Crítica película El castigo de Matías Bize

El castigo de Matías Biza – Gonzalo Franco Blanco

Ficha

Título original: El castigo.

Año: 2022.

Duración: 85 min.

País: Chile.

Dirección: Matías Bize.

Idioma original: castellano.

Guion: Coral Cruz.

Fotografía: Gabriel Díaz.

Música: Gustavo Pomenarec.

Reparto: Antonia Zegers, Néstor Cantanilla, Catalina Saavedra, Yair Juri, Osqui Guzmán…

Productora: Coproducción Chile/Argentina. Ceneca Producciones y Leyenda Films.

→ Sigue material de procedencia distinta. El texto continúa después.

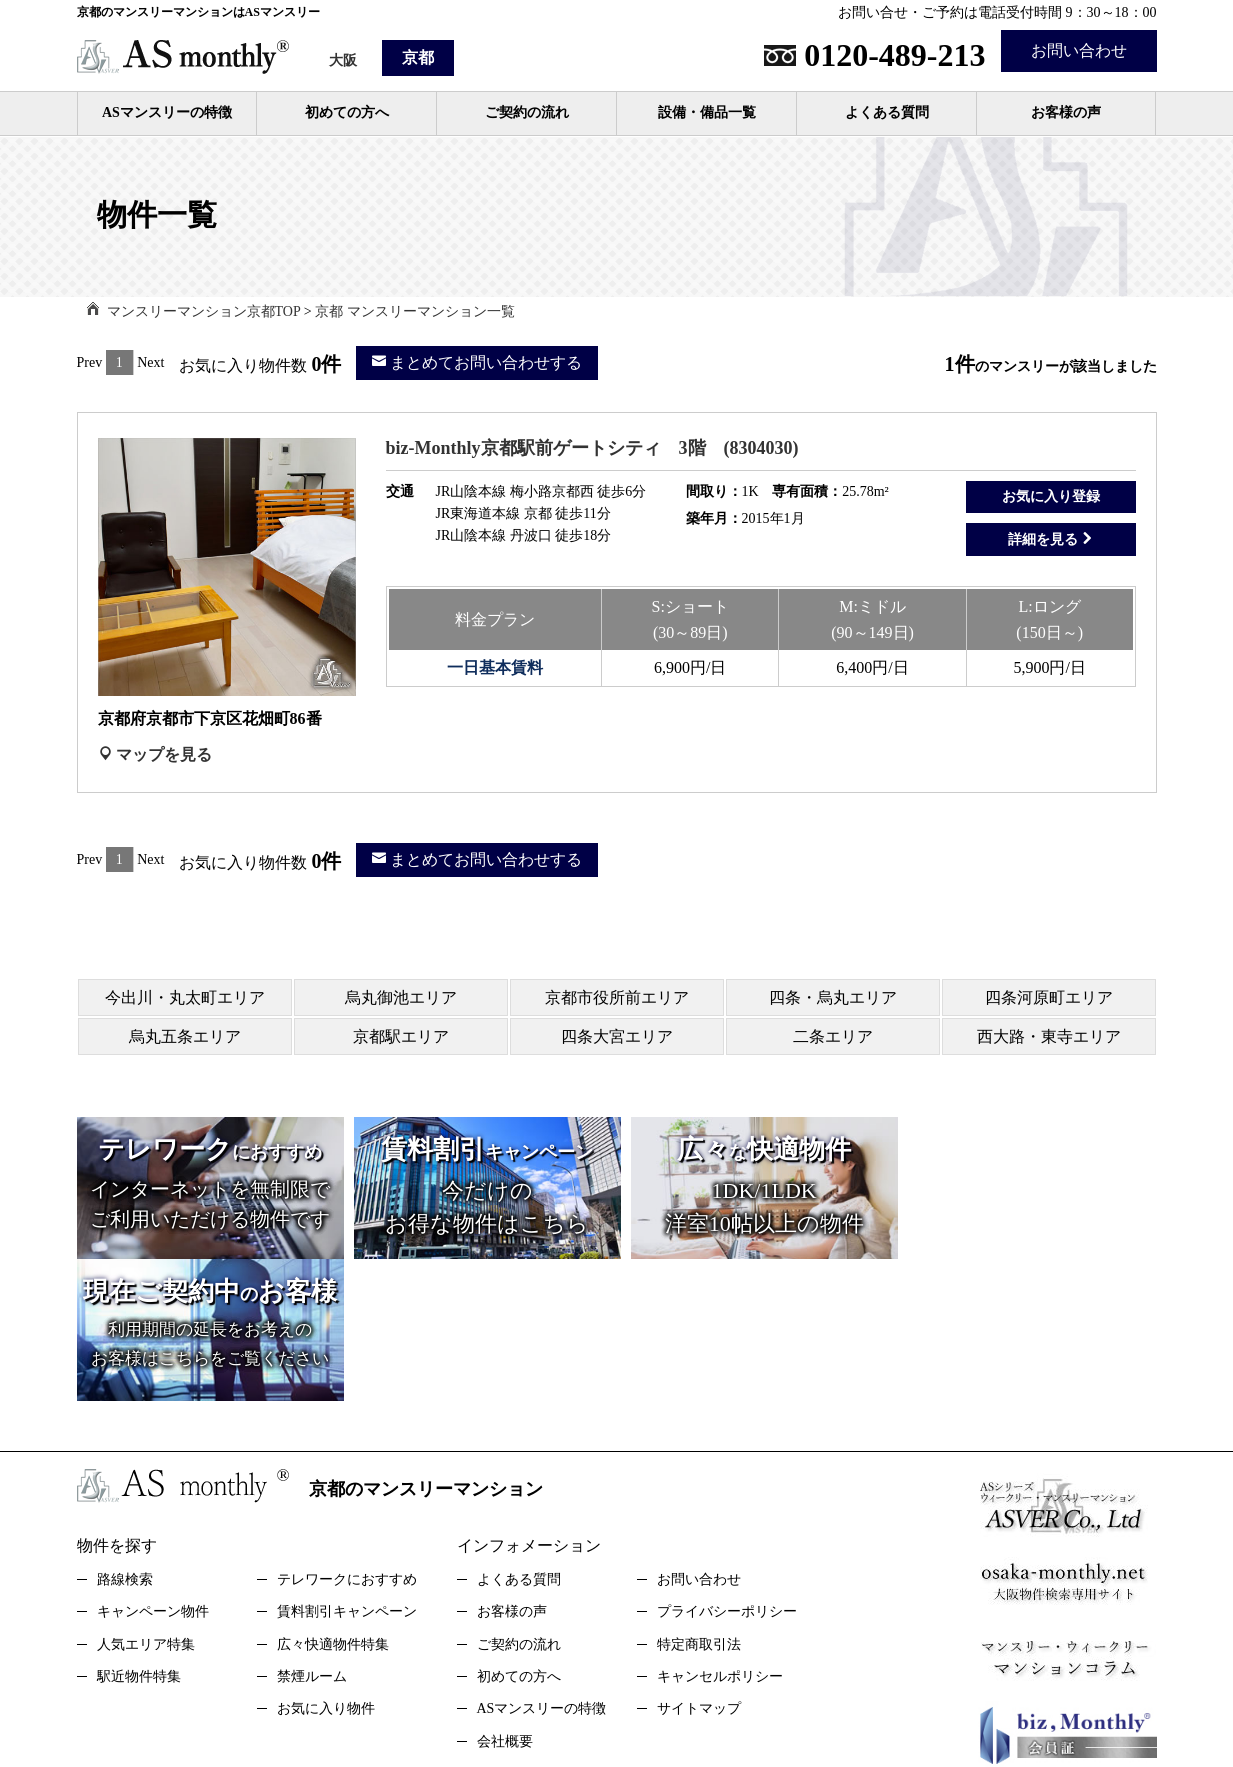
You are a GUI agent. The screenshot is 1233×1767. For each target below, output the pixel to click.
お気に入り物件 (326, 1566)
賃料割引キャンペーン (347, 1469)
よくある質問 (887, 112)
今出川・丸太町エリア (185, 997)
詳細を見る (1051, 539)
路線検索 (125, 1437)
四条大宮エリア (617, 1036)
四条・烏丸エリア (833, 997)
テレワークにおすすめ (347, 1437)
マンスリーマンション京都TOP (204, 311)
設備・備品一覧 (707, 112)
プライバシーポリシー (727, 1469)
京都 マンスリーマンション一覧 (415, 311)
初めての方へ (347, 112)
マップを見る (155, 754)
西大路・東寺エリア (1049, 1036)
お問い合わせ (1079, 50)
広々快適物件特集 (333, 1502)
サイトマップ (699, 1566)
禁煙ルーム (312, 1534)
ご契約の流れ (527, 112)
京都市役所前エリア (617, 997)
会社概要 (505, 1599)
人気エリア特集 (146, 1502)
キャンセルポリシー (720, 1534)
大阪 (343, 60)
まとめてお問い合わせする (477, 362)
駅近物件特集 (139, 1534)
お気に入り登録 (1051, 496)
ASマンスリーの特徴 (167, 112)
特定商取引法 (699, 1502)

Género: drama. Desaparición u ocultamiento.

Premios: Mejor dirección en el 26 Festival de Málaga, 2023. X Premios Platino del Cine Iberoamericano: Mejor actriz para Antonia Zegers.

Sinopsis

Ana (Antonia Zegers) y Mateo (Néstor Cantanilla) buscan a su hijo de unos siete años que se les ha perdido o escondido en un espeso y solitario bosque junto a la carretera por la que circulaban. La búsqueda o la espera angustiosa (se acerca la noche), con la ayuda de una agente de policía (Catalina Saavedra), desata un diálogo entre la pareja, convertido a veces en discusión, sobre sus motivaciones para ser madre o padre y sobre las decisiones y renuncias que serlo ha significado en sus vidas y en su trabajos. ¿Perdido o escondido?: esa es la cuestión. ¿Castigado (el niño) o castigados (los padres)?: esa es otra buena pregunta.

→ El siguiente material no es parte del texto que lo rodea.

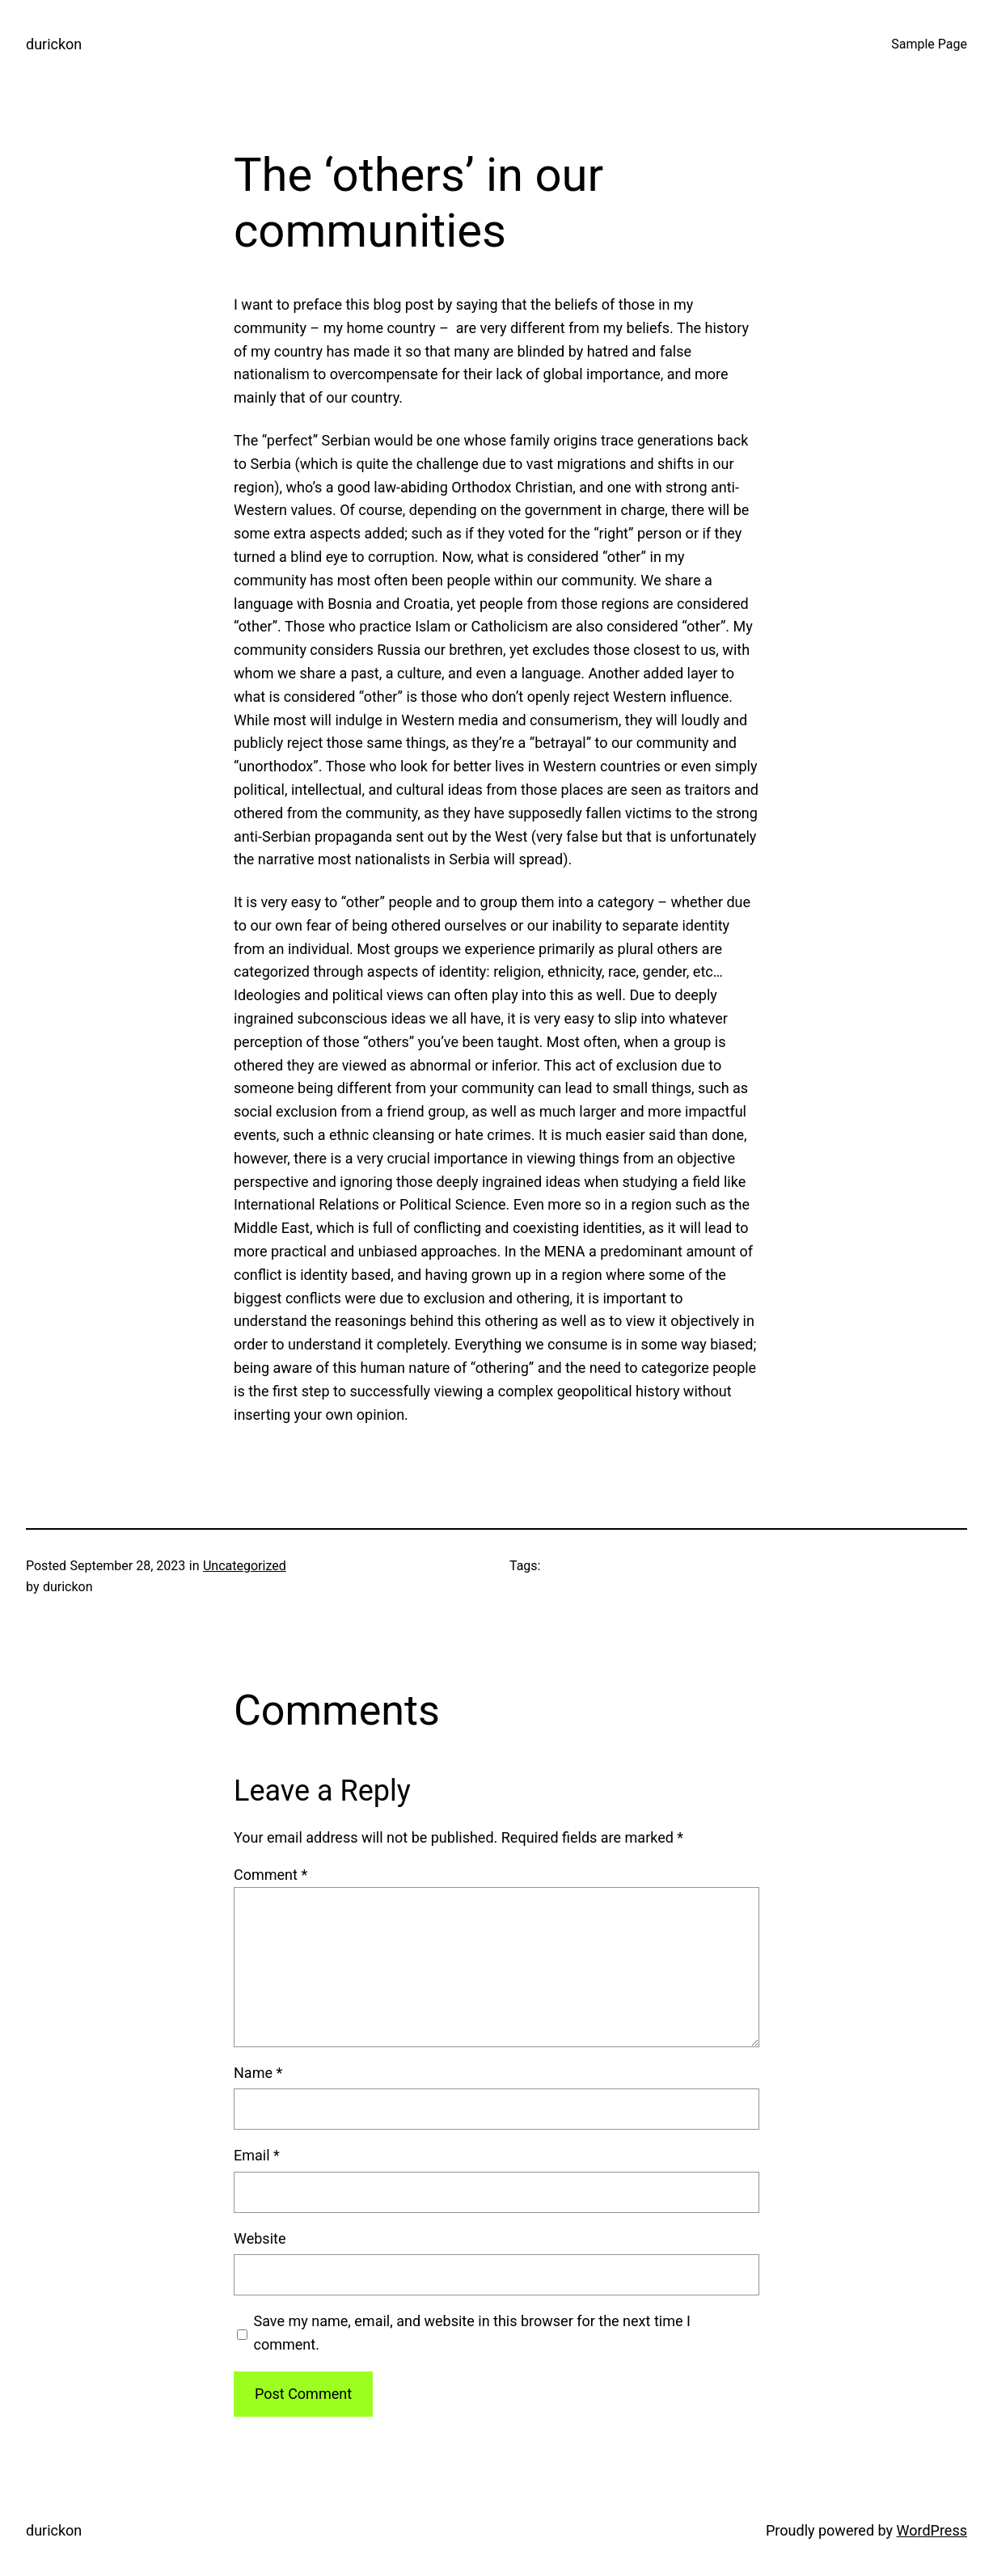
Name (258, 2072)
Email (257, 2155)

(Matías Bize obtuvo la Espiga de Oro en la SEMINCI de 2005 con En la cama).

Crítica

Hubo un tiempo en la historia del cine y en nuestras biografías (cuando éramos niños) que parecía que las películas eran cosa de los actores o de las actrices que las protagonizaban, hasta que nos enteramos que eran los directores (casi siempre hombres), los verdaderos autores de los filmes, en un arte necesariamente colectivo. Pero esto ya lo han contado otros.

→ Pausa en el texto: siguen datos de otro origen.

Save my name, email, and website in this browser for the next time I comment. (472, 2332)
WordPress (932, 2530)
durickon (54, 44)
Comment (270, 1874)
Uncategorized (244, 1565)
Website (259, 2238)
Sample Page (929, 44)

Viene esto a cuento porque el papel de los guionistas, de los escritores cinematográficos, suele quedar oculto, como algo secundario, cuando el libreto o guion es la base imprescindible, como es sabido, sobre el que se levanta una película. Algo también válido para el cine silente. Una regla que vale para toda película (como arte narrativo y dramático que es), pero que en El castigo adquiere un rasgo casi paradigmático: sin el guion de Coral Cruz, sin sus diálogos, sin la evolución dramática de los personajes a través de las palabras, no tendríamos nada de todo lo demás, y que es mucho: las evoluciones de la cámara, la planificación milimétrica, el trabajo actoral o la fotografía de ese bosque frío e inquietante…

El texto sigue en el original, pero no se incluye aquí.